* **What to do**
The expected output is the exact lines from the one containing "[Volgende dia] (925, 1321)" through the end of the data, inclusive, and nothing else.

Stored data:

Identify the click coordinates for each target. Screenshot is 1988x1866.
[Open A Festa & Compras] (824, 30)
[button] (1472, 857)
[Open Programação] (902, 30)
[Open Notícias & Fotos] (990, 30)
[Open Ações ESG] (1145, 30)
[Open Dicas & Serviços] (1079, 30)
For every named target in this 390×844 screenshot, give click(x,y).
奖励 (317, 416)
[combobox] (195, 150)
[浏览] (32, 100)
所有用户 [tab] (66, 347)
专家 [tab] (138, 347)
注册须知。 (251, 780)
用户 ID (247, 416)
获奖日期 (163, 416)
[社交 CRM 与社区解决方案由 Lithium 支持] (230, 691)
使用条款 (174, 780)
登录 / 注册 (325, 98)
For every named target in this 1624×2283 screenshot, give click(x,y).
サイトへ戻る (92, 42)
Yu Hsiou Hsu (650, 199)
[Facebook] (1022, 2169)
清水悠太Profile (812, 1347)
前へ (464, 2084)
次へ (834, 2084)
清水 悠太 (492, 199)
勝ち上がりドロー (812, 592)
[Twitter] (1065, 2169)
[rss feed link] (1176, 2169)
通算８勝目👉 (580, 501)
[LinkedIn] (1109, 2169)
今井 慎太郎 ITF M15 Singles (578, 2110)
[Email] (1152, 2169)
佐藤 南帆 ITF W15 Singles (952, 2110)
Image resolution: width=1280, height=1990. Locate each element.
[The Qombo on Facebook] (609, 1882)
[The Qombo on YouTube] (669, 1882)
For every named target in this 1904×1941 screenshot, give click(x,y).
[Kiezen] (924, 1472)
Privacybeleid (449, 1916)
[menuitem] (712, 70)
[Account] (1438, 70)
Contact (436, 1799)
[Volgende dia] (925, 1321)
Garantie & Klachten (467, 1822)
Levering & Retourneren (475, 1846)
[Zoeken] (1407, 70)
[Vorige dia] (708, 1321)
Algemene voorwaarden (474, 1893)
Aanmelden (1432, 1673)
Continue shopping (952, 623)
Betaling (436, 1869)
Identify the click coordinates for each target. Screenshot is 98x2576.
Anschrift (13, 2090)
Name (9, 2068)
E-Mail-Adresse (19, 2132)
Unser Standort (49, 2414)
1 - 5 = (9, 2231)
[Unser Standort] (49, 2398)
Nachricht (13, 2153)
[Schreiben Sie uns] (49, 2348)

* **Result of this exercise**
[Volgende dia] (925, 1321)
Garantie & Klachten (467, 1822)
Levering & Retourneren (475, 1846)
[Zoeken] (1407, 70)
[Vorige dia] (708, 1321)
Algemene voorwaarden (474, 1893)
Aanmelden (1432, 1673)
Continue shopping (952, 623)
Betaling (436, 1869)
Identify the click coordinates for each target. Screenshot is 98x2576.
Anschrift (13, 2090)
Name (9, 2068)
E-Mail-Adresse (19, 2132)
Unser Standort (49, 2414)
1 - 5 = (9, 2231)
[Unser Standort] (49, 2398)
Nachricht (13, 2153)
[Schreiben Sie uns] (49, 2348)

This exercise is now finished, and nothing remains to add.